One of the maids who had come to make up his bed last night had been lame and looked as if she might be a bit simpleminded too.

“Not all,” she said. “And those you would find are usefully employed and earning the food for which you pay. More gardeners and stable hands were needed by the time my father-in-law died, and the indoor staff had grown rather sparse. Aunt Lavinia has a tender heart, but she was never able to give it room while her brother lived. He was content with life as it had always been. He disliked change more and more as he grew older and after he lost Dicky.”

“One of these strays is, I suppose, Mrs. Ferby,” he said. “Cousin Adelaide, who is not under any circumstances to be called Addie.”

“I suppose you were given an account at breakfast of the seven-month marriage, were you?” she said. “She has to live upon the charity of her relatives since she has almost no private means, and Aunt Lavinia convinced herself that bringing a companion to the house was the respectable thing to do after she was left alone. Perhaps she was even right. And her chosen companion is a relative.”

“Not of mine,” he said testily. “I can understand why you would rather I went back to where I came from, Lady Barclay.”

“Well, you do seem to have managed very well without Hardford Hall for the past two years,” she said. “Now, having come here on what seems to be some sort of whim, you have whipped yourself into a thoroughly bad temper. Why not go away and forget about our peculiar ways and be sweet-tempered again?”

“A thoroughly bad temper?” The dog whimpered and cowered at his feet. “You have not seen me in a bad temper, ma’am.”

“It must be a very disagreeable sight, then,” she said. “And like all bad-tempered men, you have a tendency to turn your wrath upon the wrong person. I am not the one who has neglected Hardford and the farms belonging to it. I am not the one who has filled the house with strays without a clear plan for what to do with them. I am not the one who brought Cousin Adelaide here as a companion, with the full knowledge that she will remain here for the rest of her life. Under normal circumstances, I mind my own business in my own house and make no demands upon the estate or anyone on it.”

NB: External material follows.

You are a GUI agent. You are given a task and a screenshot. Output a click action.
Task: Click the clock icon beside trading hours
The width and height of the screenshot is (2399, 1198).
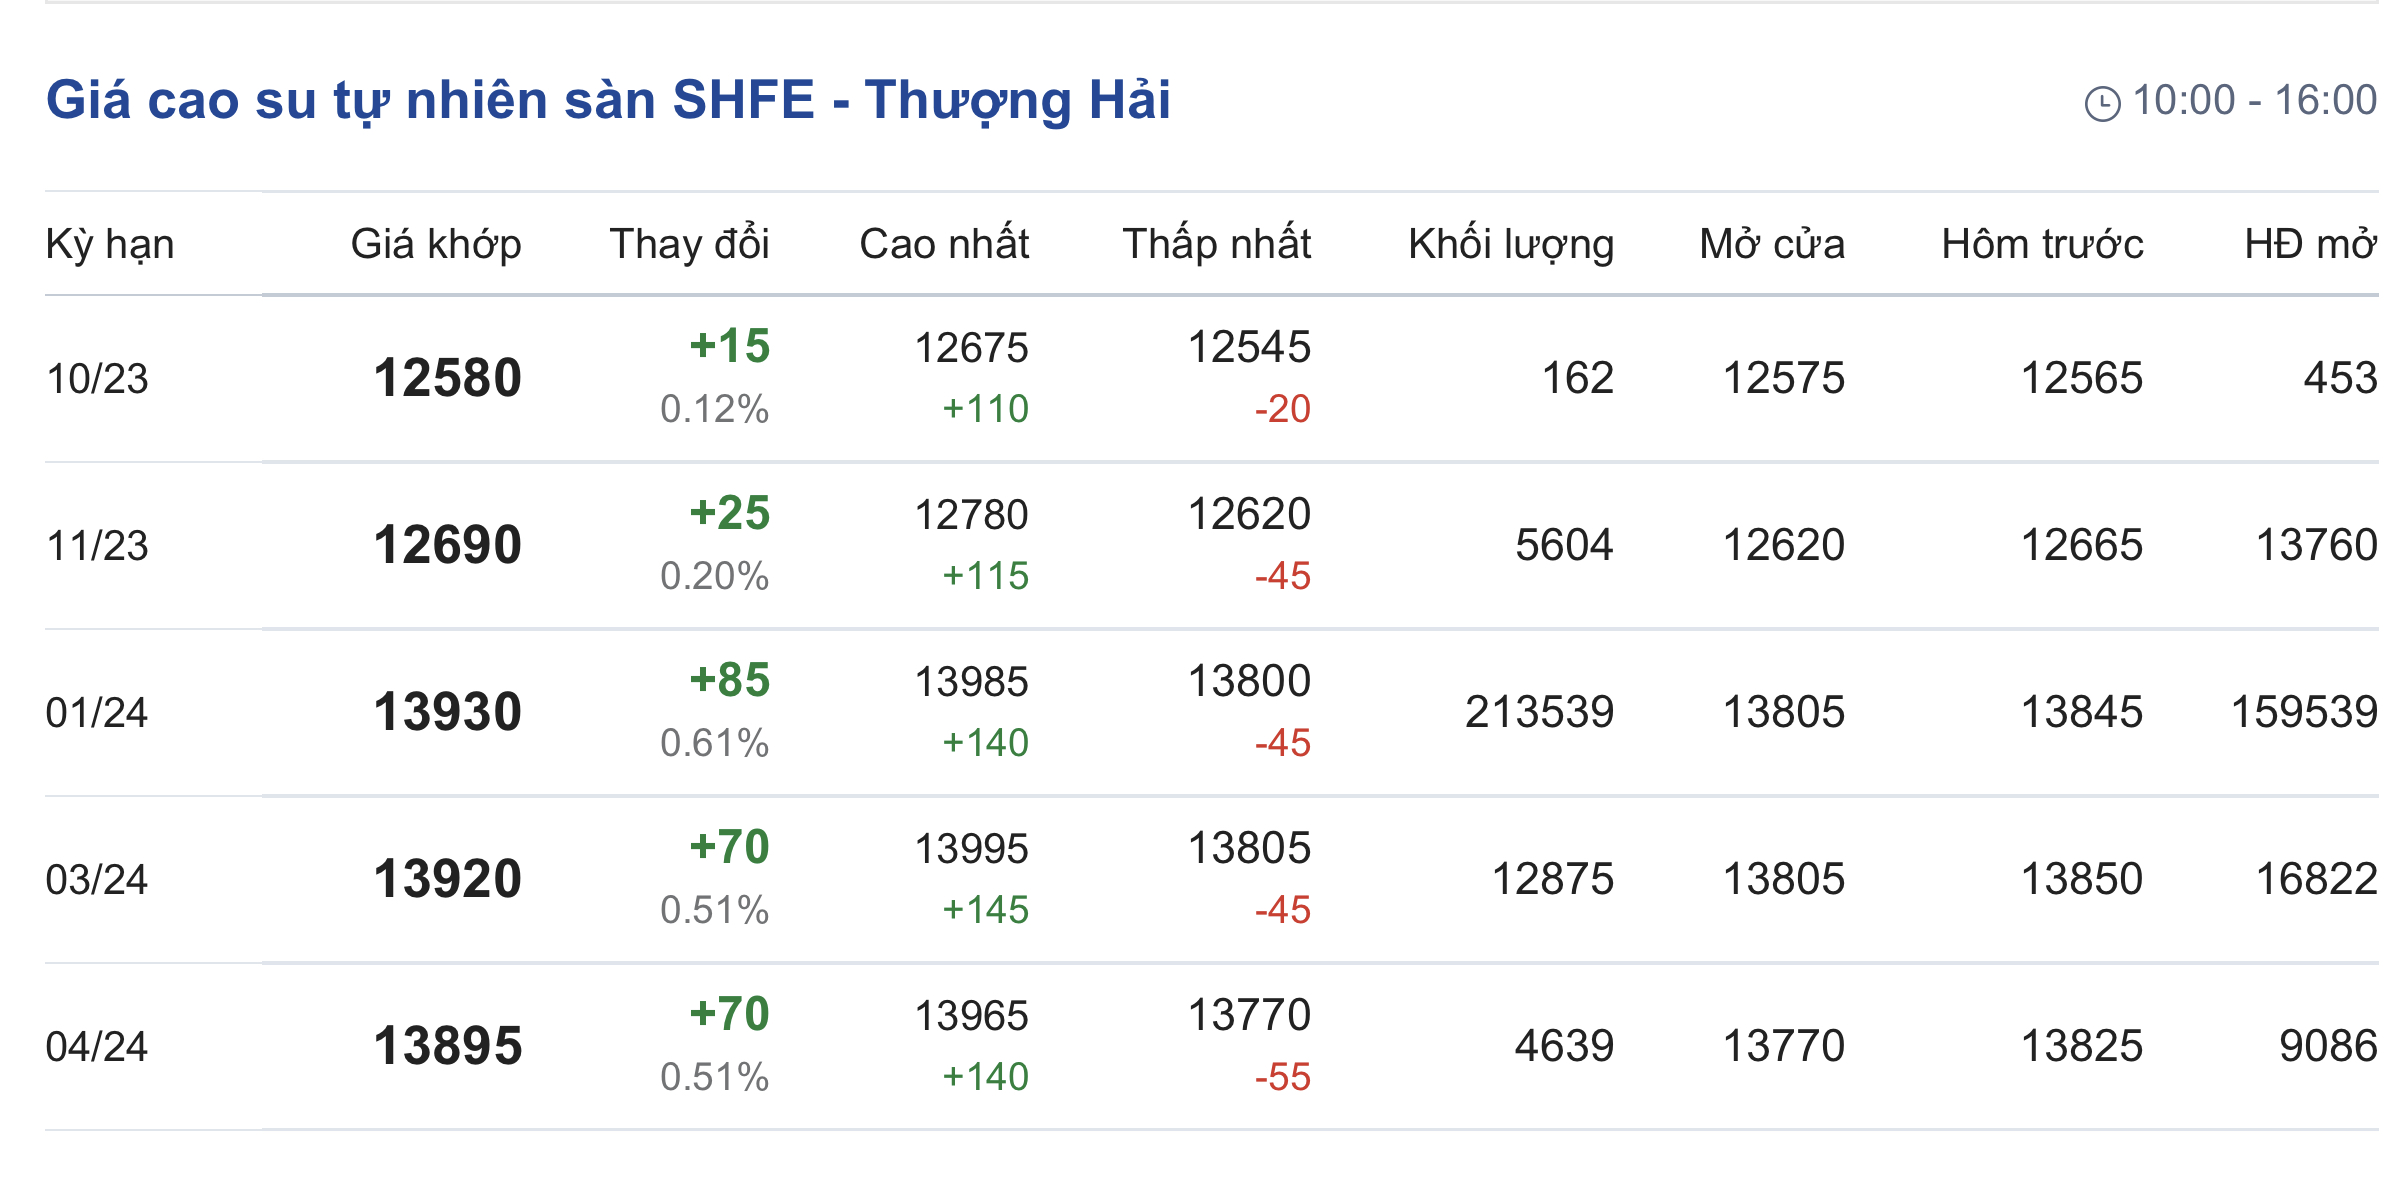pos(2102,103)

“The most abhorrent type of person on this earth,” he said, narrow eyed, “is the one who remains cool and reasonable when being quarreled with. Are you always cool, Lady Barclay? Are you always like a block of marble?”

She raised her eyebrows.

“And now see what you have done,” he told her. “You have provoked me into unpardonable rudeness. Again. I am never rude. I am usually all sweetness and charm.”

“That is because you are usually in a different universe,” she said, “one that revolves about you. The Peninsula was full of rude, blustering officers who believed other people had been created to pay them homage. I always thought they were merely silly and best ignored.”